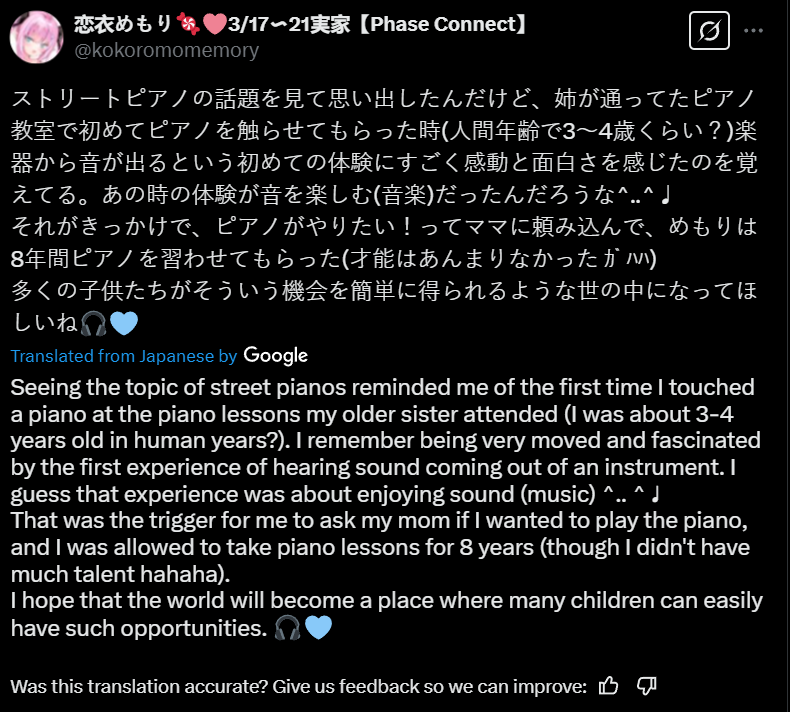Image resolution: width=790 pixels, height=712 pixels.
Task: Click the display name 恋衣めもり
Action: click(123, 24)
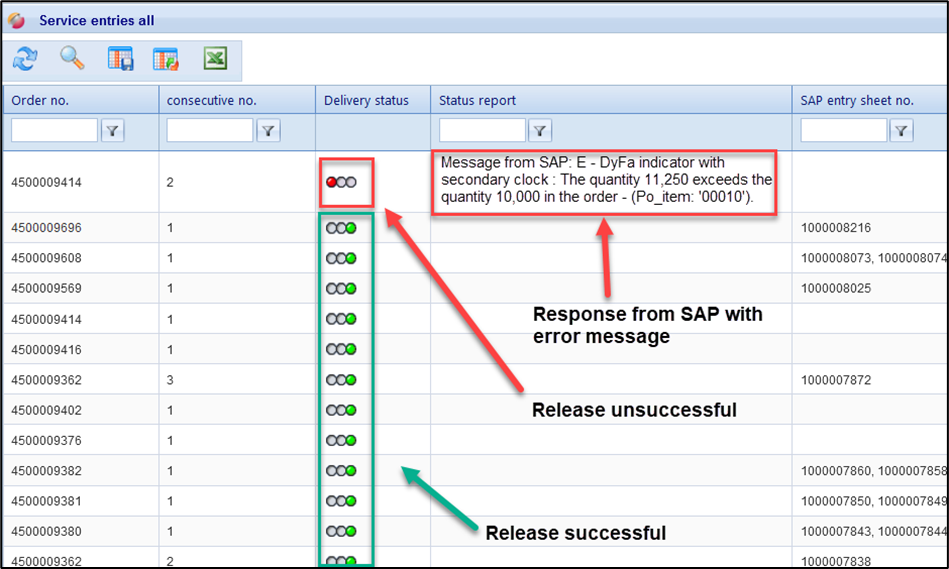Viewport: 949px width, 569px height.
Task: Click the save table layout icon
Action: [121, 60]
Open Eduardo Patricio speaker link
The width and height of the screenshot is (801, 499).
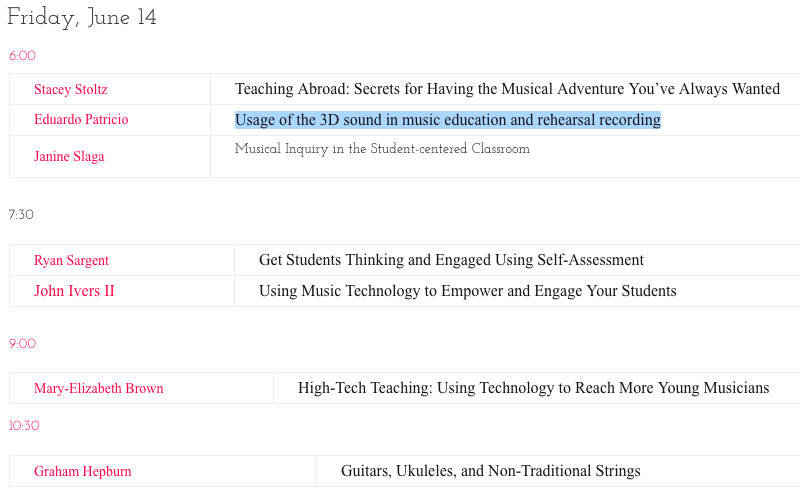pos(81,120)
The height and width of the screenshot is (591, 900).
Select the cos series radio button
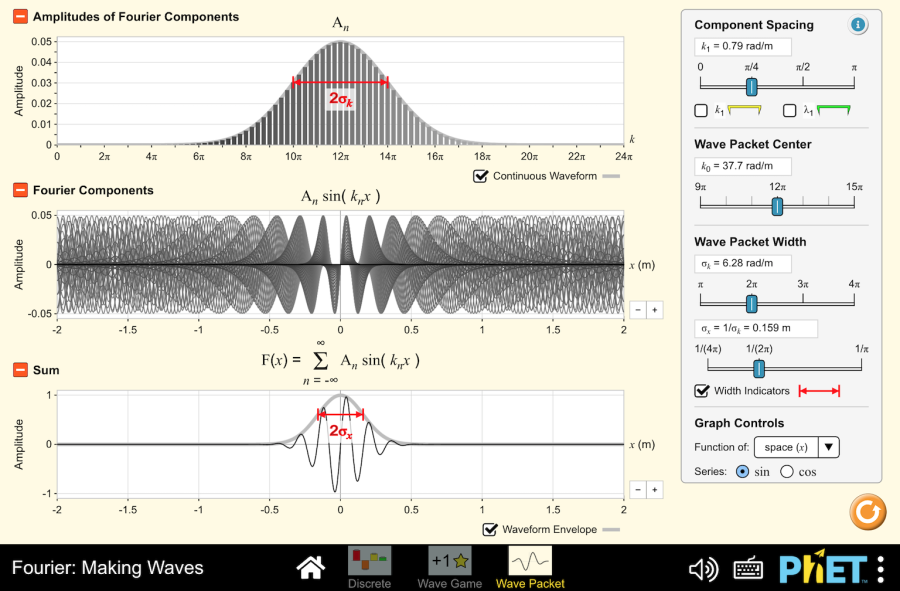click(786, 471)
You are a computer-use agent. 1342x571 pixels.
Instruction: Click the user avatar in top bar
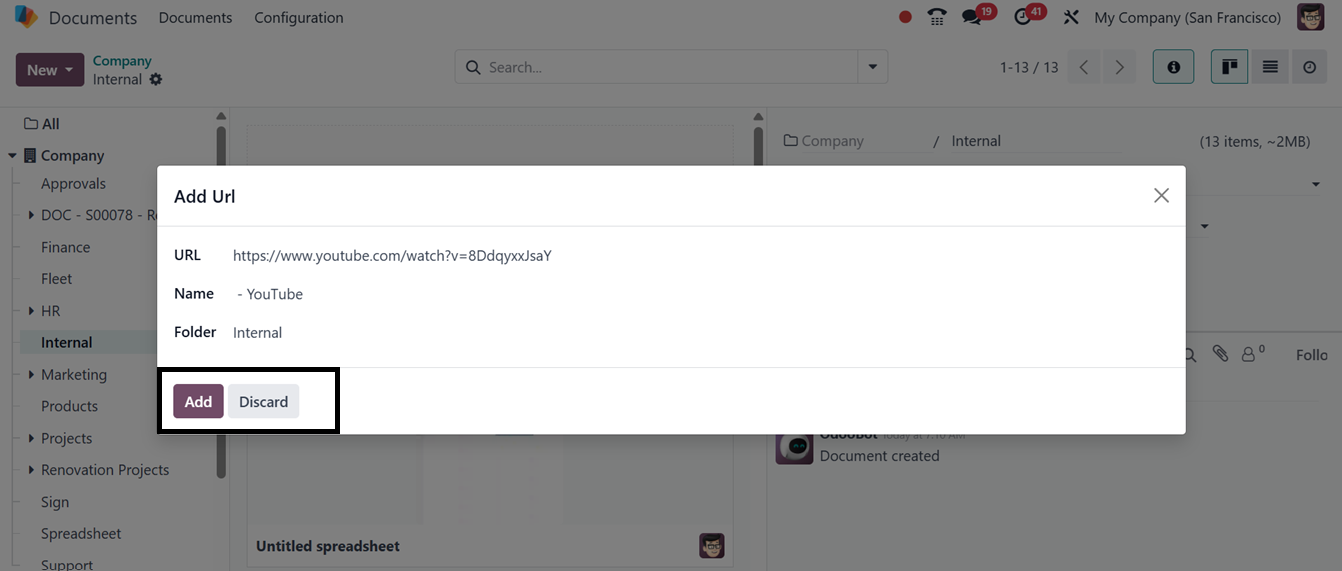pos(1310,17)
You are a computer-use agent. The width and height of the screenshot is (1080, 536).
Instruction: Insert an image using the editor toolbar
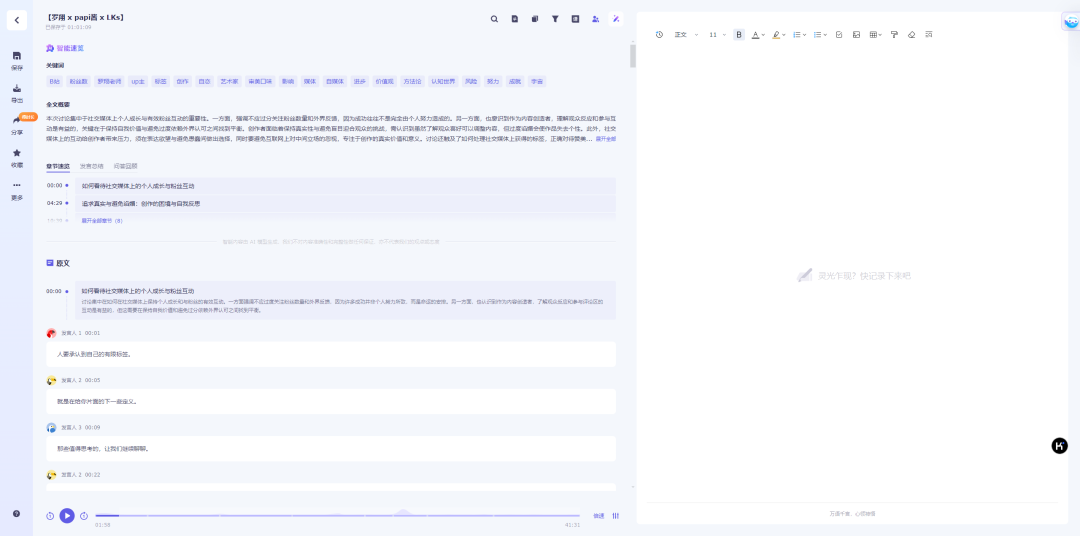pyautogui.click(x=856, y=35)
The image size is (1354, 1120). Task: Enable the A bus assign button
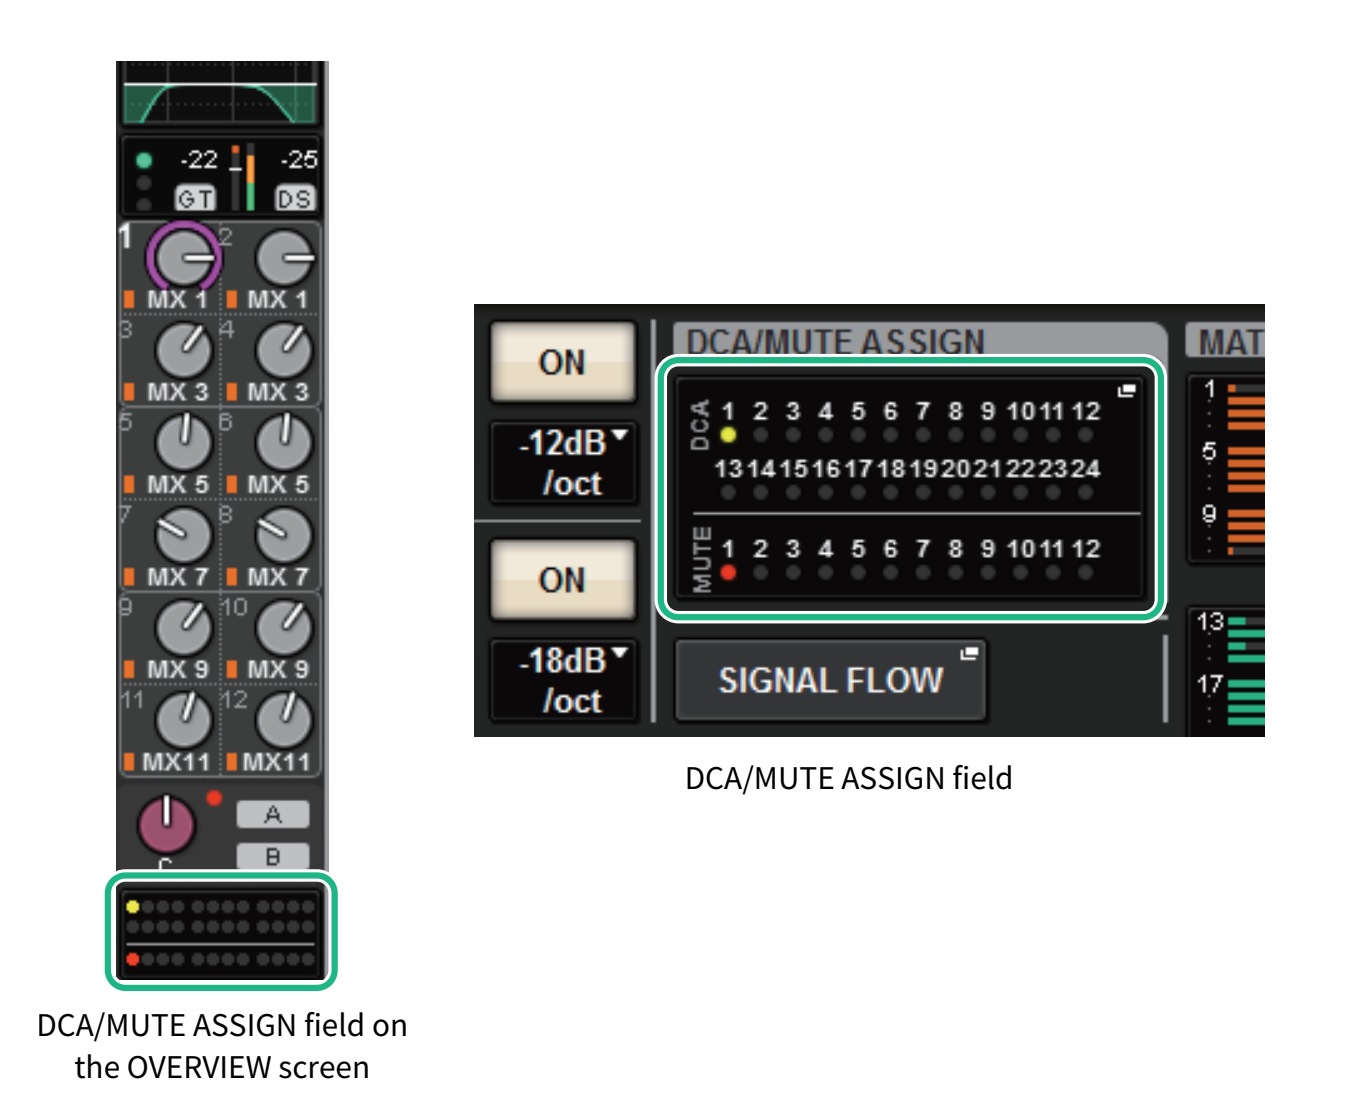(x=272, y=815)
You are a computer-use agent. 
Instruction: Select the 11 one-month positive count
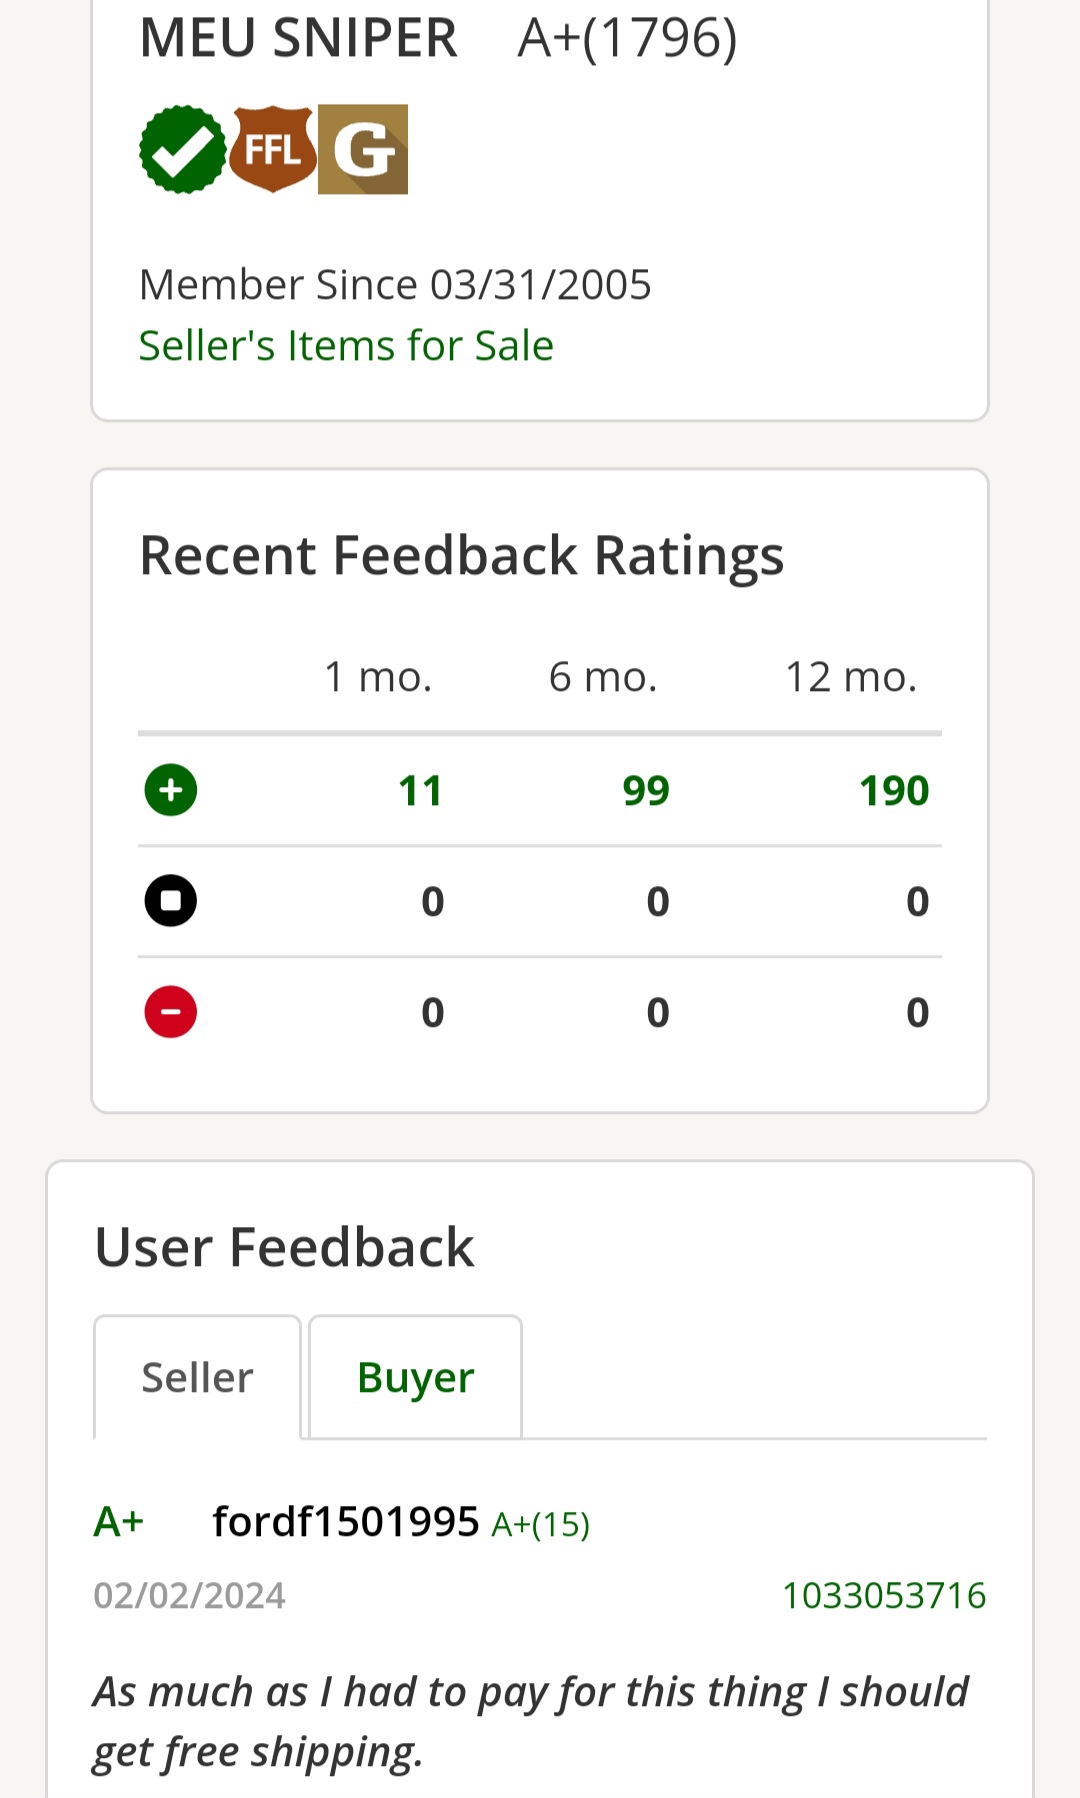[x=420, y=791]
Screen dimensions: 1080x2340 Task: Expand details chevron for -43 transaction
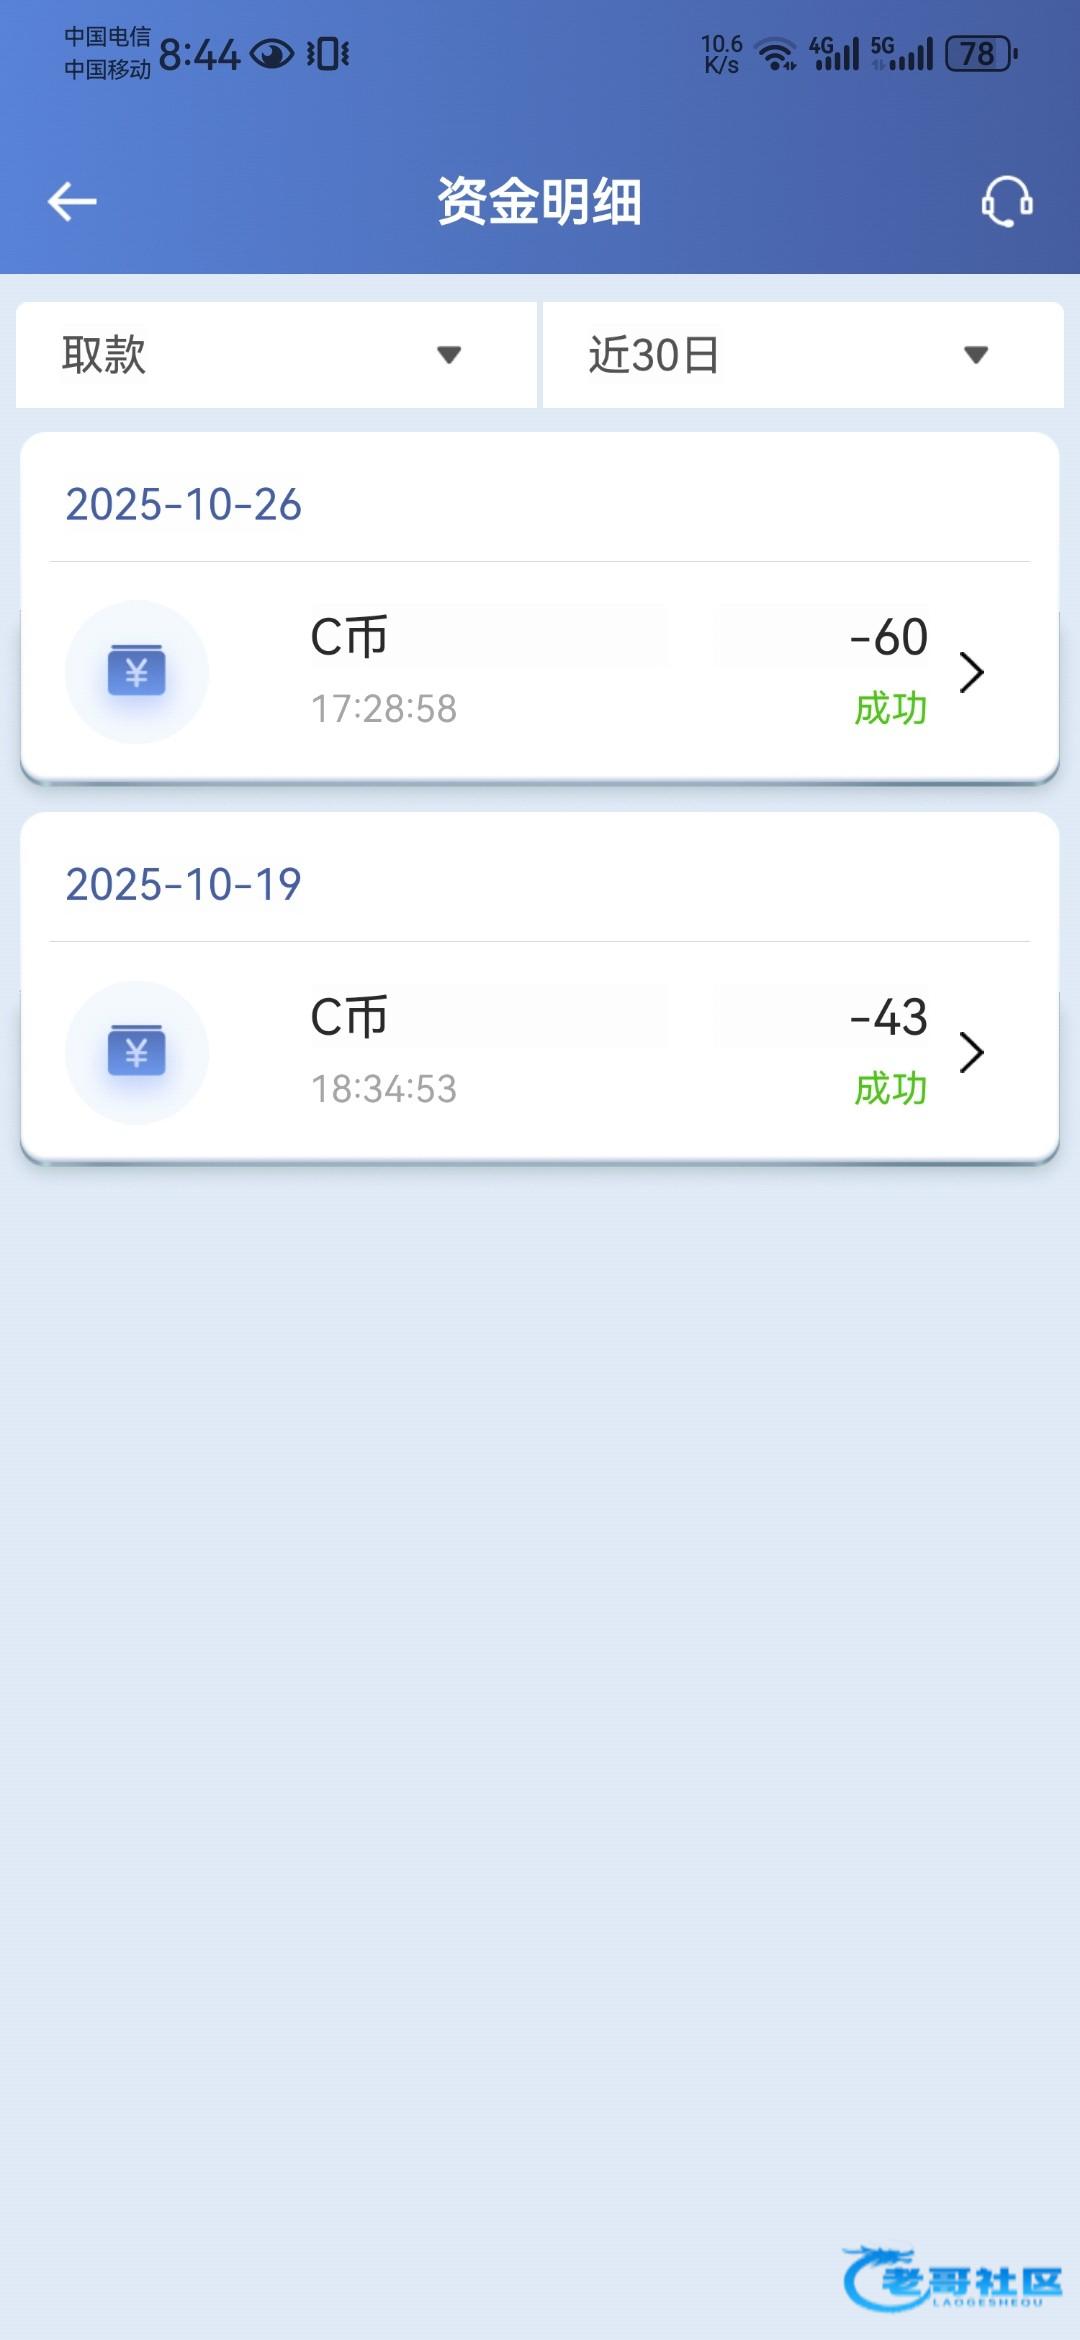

━━━━━━━━

*INSTRUCTIONS TO FOLLOW*.
Copy only what lies between the line with "Open Eduardo Patricio speaker link" and the line with "You are a computer-use agent. 1342x571", those two lines included, exactly as given above; pictures stay out.

*TASK RESULT*.
Open Eduardo Patricio speaker link
The width and height of the screenshot is (801, 499).
pos(81,120)
The height and width of the screenshot is (591, 900).
Select the cos series radio button
click(786, 471)
You are a computer-use agent. 1342x571 pixels.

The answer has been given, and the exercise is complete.